You may not need another reason to feel unsettled by the waves generated by new AI technologies. All the same, here’s another: Several AI ventures aim to make people live forever. The new documentary film Eternal You explores the concept of immortality and the attempts of technology to achieve it. The film follows the experiences of several people who used these services to talk to loved ones who have already passed on.

Through the voices of experts, ethicists, and consumers, Eternal You examines the ethical dilemmas and implications of the pursuit of immortality. The film also considers philosophical dimensions, exploring the potential impact on human identity. Ultimately, Eternal You, which is directed by Hans Block and Moritz Riesewieck, and produced by Christian Beetz and Georg Tschurtschenthaler, challenges viewers to contemplate the boundaries of mortality and the future of humanity in an age where technological advancements blur the line between science fiction and reality.

“Artificial intelligence promises much of what religion does,” MIT’s Sherry Turkle says at one moment in the film.

As a viewer, that statement feels most prominent in my mind as I think of, at least in this scenario, what creators and users are asking the technology to do.


One of the services highlighted in the film is Project December. From their website: “Using patent-pending technology, in conjunction with deep AI running on one of the world’s most sophisticated super-computers, we can now simulate a text-based conversation with anyone. Anyone. Including someone who is no longer living.” At projectdecember.net, you can begin to simulate the dead for just $10.

The way any AI technology works is by using data to develop skills and programs through algorithms at progressively deeper levels. This means that for any of these programs to function, including Project December, the technology needs data, and the quality and quantity of the data determines the abilities of the program. And this is where the humanness seems to end. The simulation is only as good as the data it has to start with.

If you are, for example, speaking with the AI avatar of someone you knew 20 years ago, wouldn’t you expect that person to have grown and changed? And isn’t that something that draws us closer to one another? Soul Machines Studios claims to have an answer — having created what they call “digital humans,” with the ability to develop autonomously. Soul Machines Studios’ product as advertised is an “AI assistant,” one that is “infinitely interactive” and “authentically emotive.”

So if AI promises much of what religion does, what do these services promise? Conversation, for starters. But also a mechanism for coping with grief, the responsible use of which can feel ethically ambiguous.

As you get to know the subjects of the documentary, their experiences seem to range eerie to tragic. For Jang Ji-sung, who wanted to reconnect with her 7-year-old daughter whom she recently lost, meeting the avatar of her daughter in virtual reality evidently offered a closure that helped her overcome nightmares, she said. For the rest of us — and the people watching her televised encounter — it might feel more like horror.

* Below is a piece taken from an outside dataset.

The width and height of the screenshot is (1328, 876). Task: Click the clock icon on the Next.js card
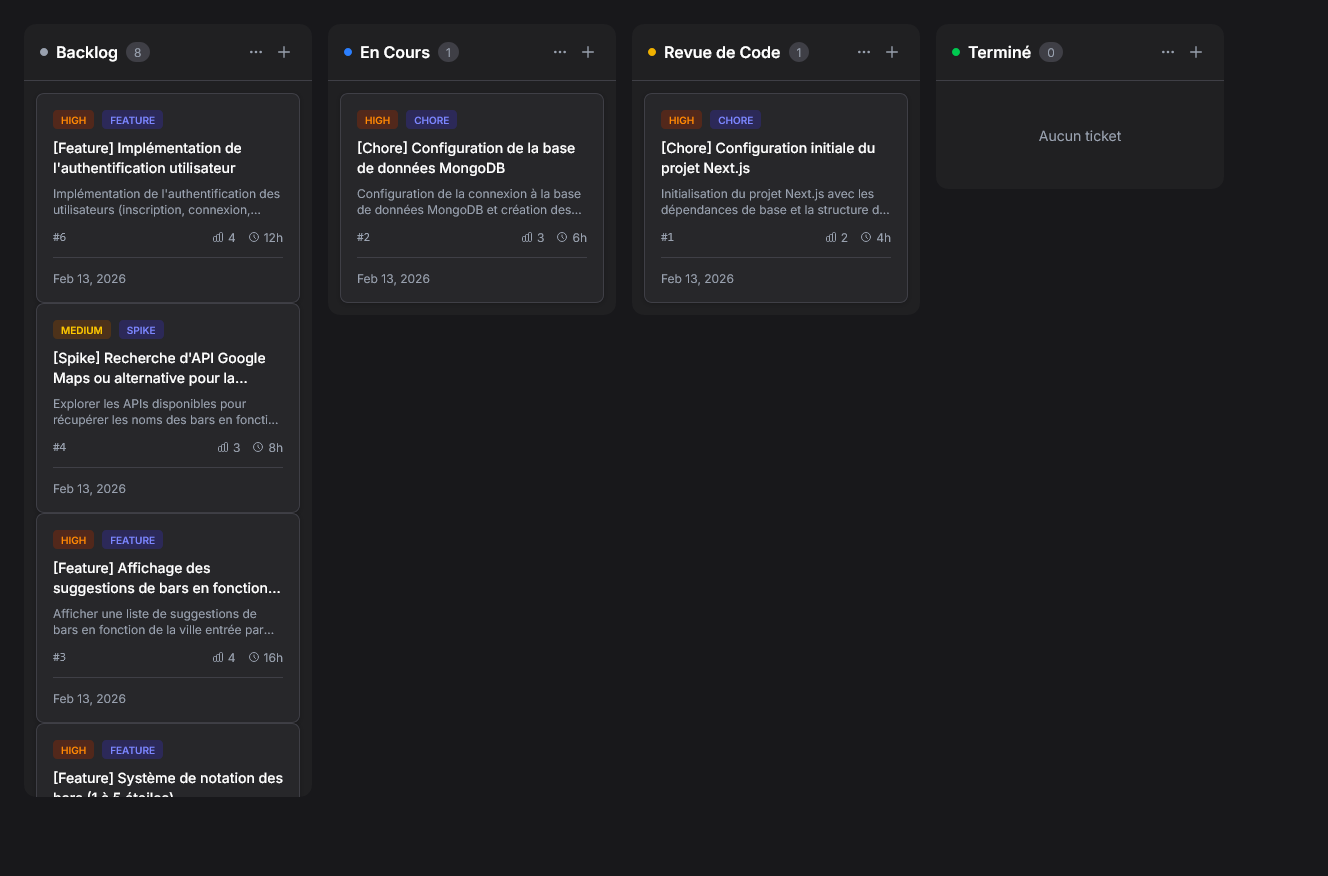tap(866, 237)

Ultimately, having shown both impulses to embrace and reject this kind of technology, Eternal You leaves space for us to decide. Turkle might agree that is the most pressing issue, as she has said before, “Technology challenges us to assert our human values, which means that first of all, we have to figure out what they are.”

Eternal You premiered at the Sundance Film Festival in Park City, Utah, in January 2024. As of this writing, the film is in distribution.